_Assignment_: Please return only the lines between the line with "This screenshot has height=592, width=684." and the final line of the entries, both included, and exclude pictures.

_Records for processing_:
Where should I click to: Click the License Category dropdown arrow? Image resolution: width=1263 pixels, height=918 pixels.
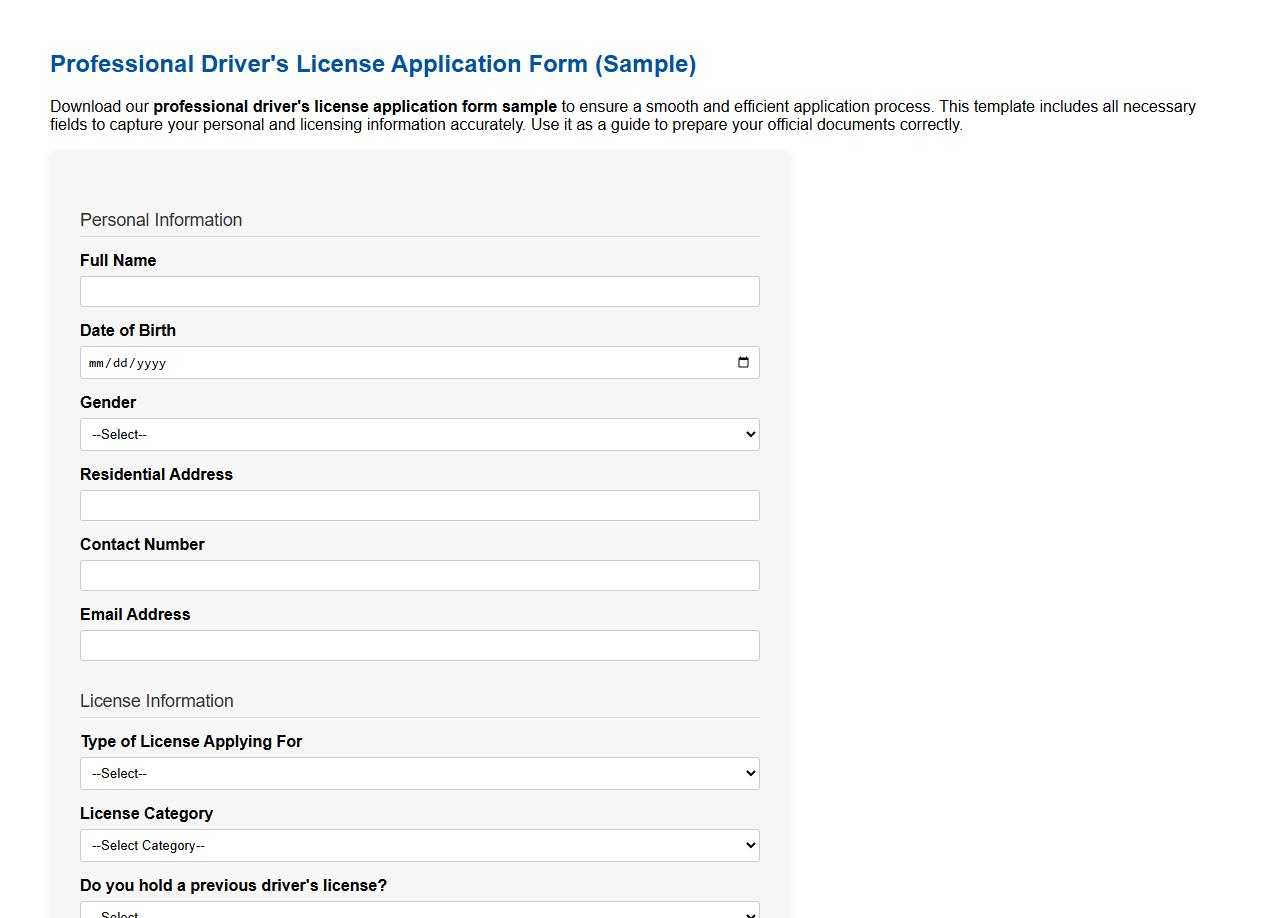[x=748, y=845]
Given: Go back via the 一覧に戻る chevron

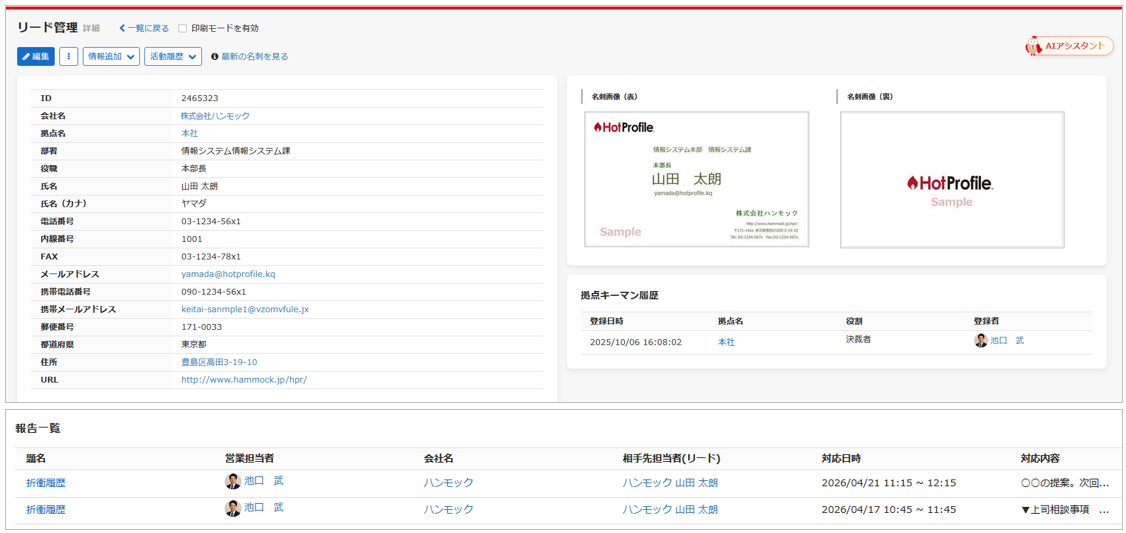Looking at the screenshot, I should pos(123,29).
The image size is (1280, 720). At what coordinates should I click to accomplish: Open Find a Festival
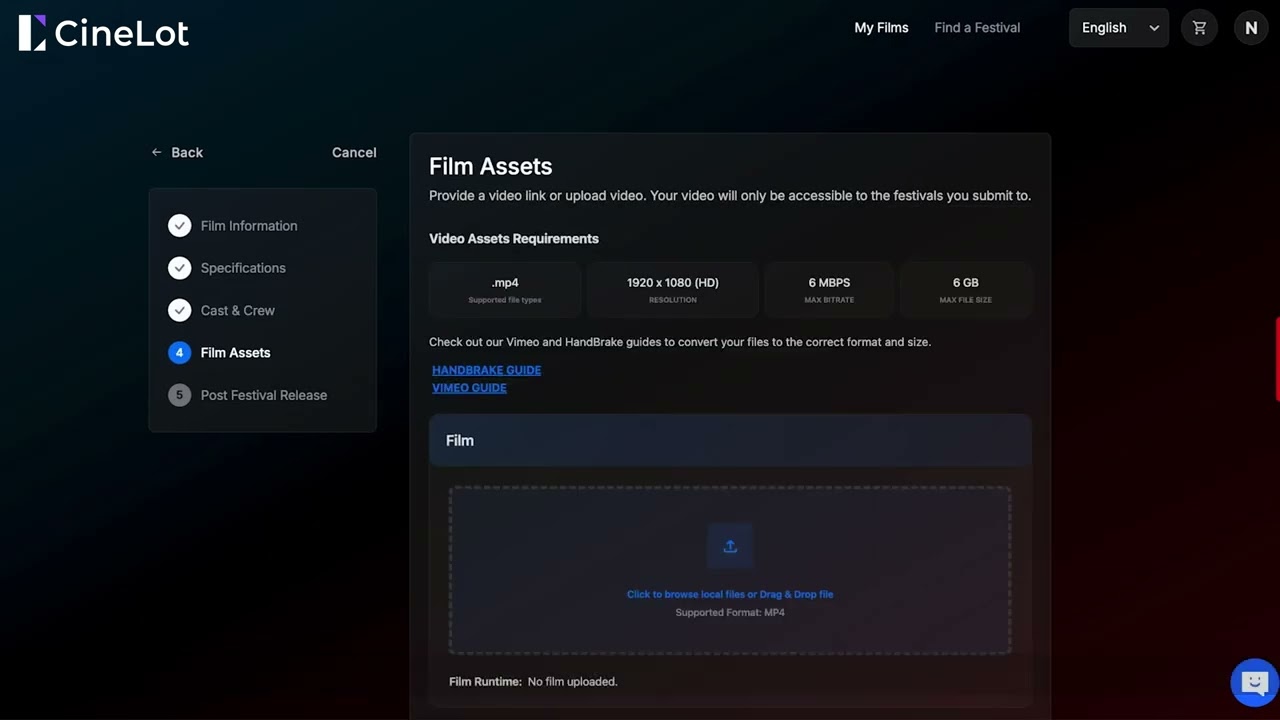[x=977, y=28]
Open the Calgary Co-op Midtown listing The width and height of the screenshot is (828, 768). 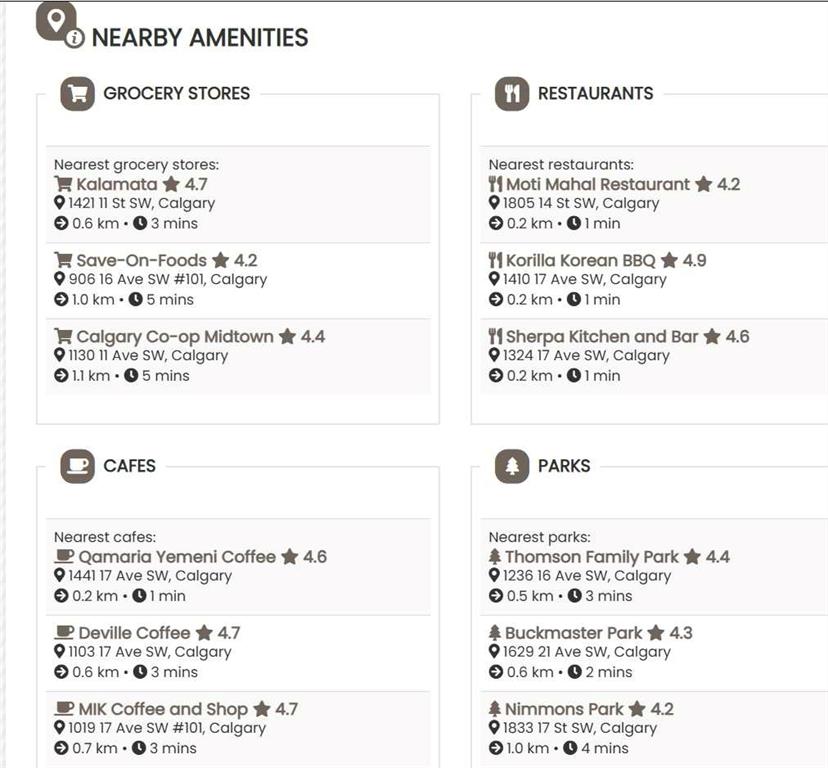(x=174, y=337)
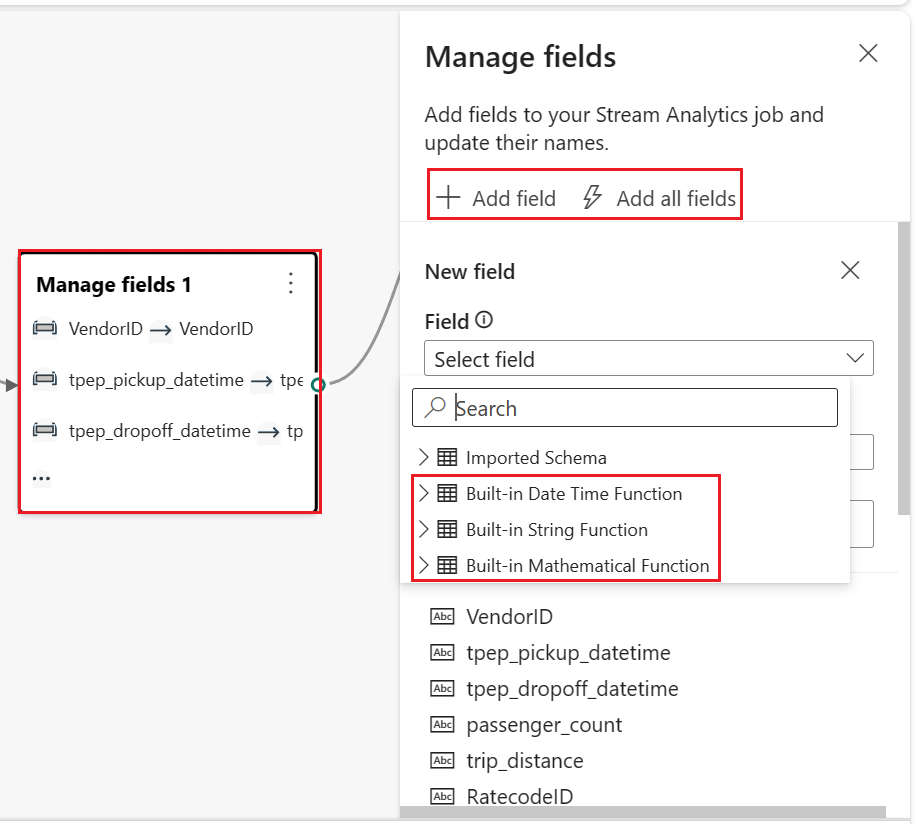Screen dimensions: 916x824
Task: Open the Manage fields 1 kebab menu
Action: coord(290,284)
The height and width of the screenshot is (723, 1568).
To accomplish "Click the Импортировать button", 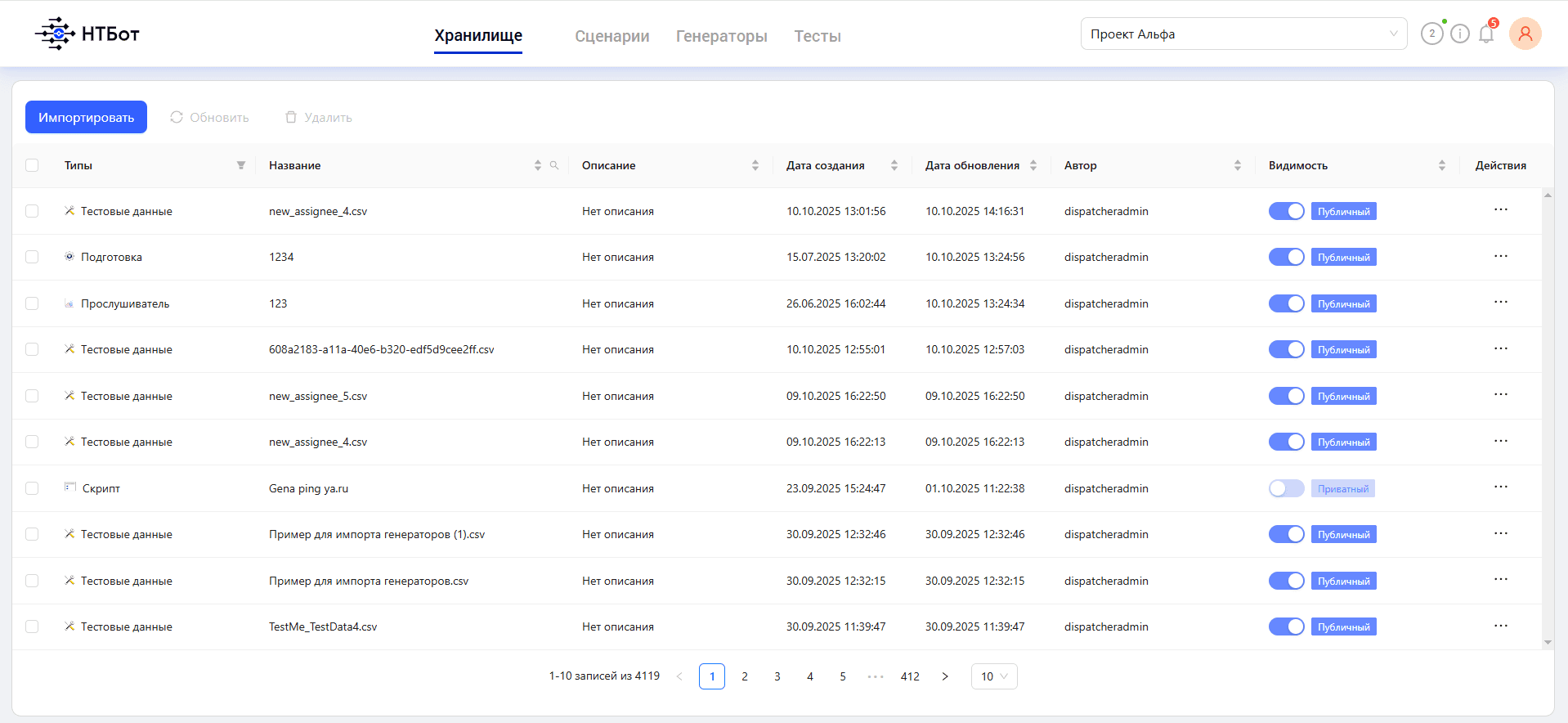I will tap(86, 117).
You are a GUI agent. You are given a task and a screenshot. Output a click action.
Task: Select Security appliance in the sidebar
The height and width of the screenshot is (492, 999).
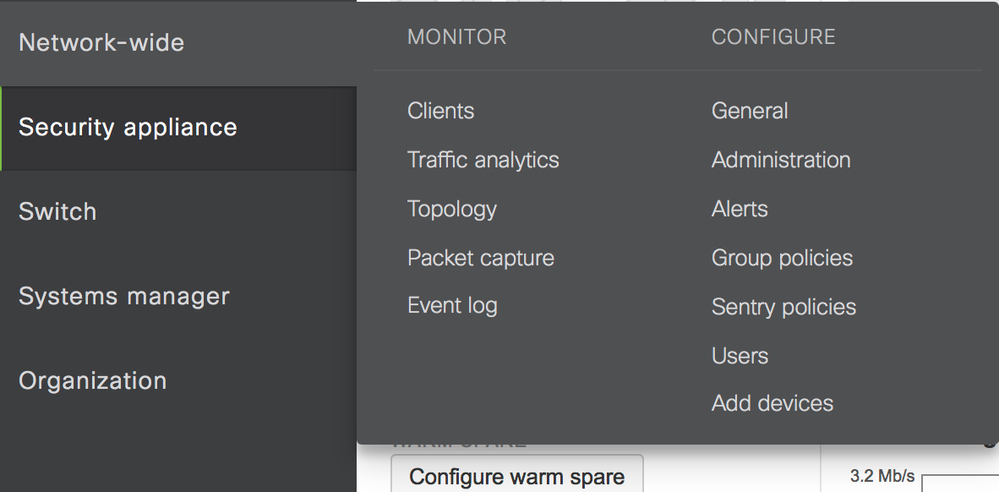(x=128, y=127)
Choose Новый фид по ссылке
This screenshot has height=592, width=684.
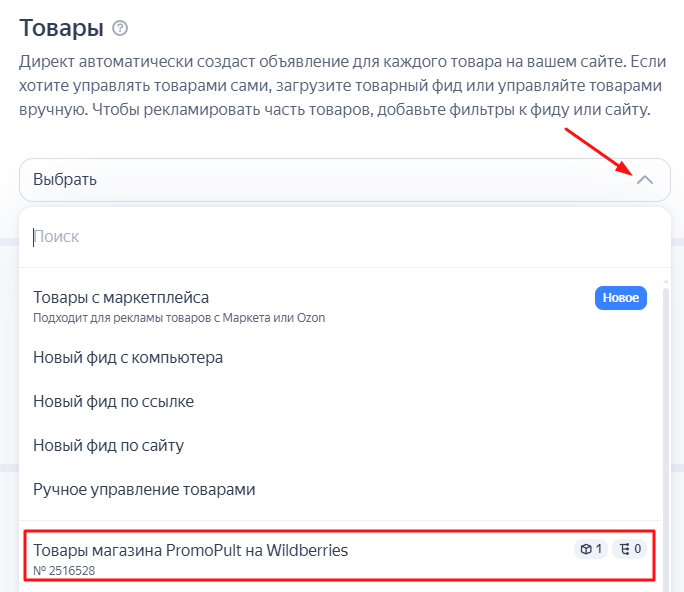[x=340, y=401]
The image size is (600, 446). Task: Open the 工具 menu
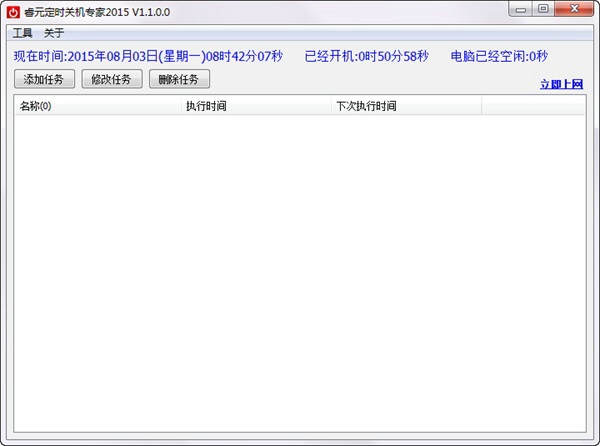coord(23,33)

_Result_:
This screenshot has height=592, width=684.
[x=340, y=401]
The image size is (600, 446). Task: Open the 工具 menu
coord(23,33)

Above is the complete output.